● Problem description
Wherever the word "agent" occurs in the listing, copy the whole line.

● Entries supplied
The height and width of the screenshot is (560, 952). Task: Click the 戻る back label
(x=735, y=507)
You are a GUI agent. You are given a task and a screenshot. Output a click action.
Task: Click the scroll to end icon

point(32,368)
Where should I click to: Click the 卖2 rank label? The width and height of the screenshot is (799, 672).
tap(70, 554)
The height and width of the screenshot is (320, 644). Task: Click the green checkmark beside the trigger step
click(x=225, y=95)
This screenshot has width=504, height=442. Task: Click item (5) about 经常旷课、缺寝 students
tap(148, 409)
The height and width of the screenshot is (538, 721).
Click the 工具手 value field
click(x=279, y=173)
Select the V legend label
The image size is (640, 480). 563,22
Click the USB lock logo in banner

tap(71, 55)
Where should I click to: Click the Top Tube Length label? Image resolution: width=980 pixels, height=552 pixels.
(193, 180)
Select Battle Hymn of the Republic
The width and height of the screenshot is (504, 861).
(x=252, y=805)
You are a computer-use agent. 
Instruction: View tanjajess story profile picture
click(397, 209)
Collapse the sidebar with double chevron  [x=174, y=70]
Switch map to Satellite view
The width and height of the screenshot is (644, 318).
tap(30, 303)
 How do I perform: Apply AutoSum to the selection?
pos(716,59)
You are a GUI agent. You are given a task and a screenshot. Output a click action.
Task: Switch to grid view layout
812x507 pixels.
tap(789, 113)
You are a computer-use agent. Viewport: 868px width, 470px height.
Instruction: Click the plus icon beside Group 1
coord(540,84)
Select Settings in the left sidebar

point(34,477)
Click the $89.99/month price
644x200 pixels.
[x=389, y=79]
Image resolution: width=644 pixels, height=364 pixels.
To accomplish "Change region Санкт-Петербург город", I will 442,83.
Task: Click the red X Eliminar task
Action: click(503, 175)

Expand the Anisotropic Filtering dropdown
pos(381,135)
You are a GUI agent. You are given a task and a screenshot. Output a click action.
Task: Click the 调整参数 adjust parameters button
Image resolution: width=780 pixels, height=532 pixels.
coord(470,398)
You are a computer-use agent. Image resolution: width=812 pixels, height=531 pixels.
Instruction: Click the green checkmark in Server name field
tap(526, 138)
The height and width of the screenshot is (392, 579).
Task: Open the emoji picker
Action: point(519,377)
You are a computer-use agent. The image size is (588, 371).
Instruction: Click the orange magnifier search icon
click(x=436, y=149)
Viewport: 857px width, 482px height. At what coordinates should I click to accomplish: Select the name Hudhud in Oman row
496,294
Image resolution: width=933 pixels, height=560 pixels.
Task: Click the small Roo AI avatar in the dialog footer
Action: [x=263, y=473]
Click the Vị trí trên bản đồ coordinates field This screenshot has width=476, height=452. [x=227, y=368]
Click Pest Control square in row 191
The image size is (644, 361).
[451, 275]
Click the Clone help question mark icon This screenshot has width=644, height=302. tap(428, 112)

● Solved problem
You are a GUI agent. You are given a task and a screenshot. Output a click action.
You are a computer-use agent. 
You are a GUI agent. You are given a task and a screenshot. Output a click action.
You are a computer-use agent. Viewport: 868px width, 470px height.
You are a GUI agent. You are given a task and a screenshot. Output a click action.
You are a computer-use agent. Image resolution: width=812 pixels, height=531 pixels.
You are a computer-use agent. The image size is (588, 371).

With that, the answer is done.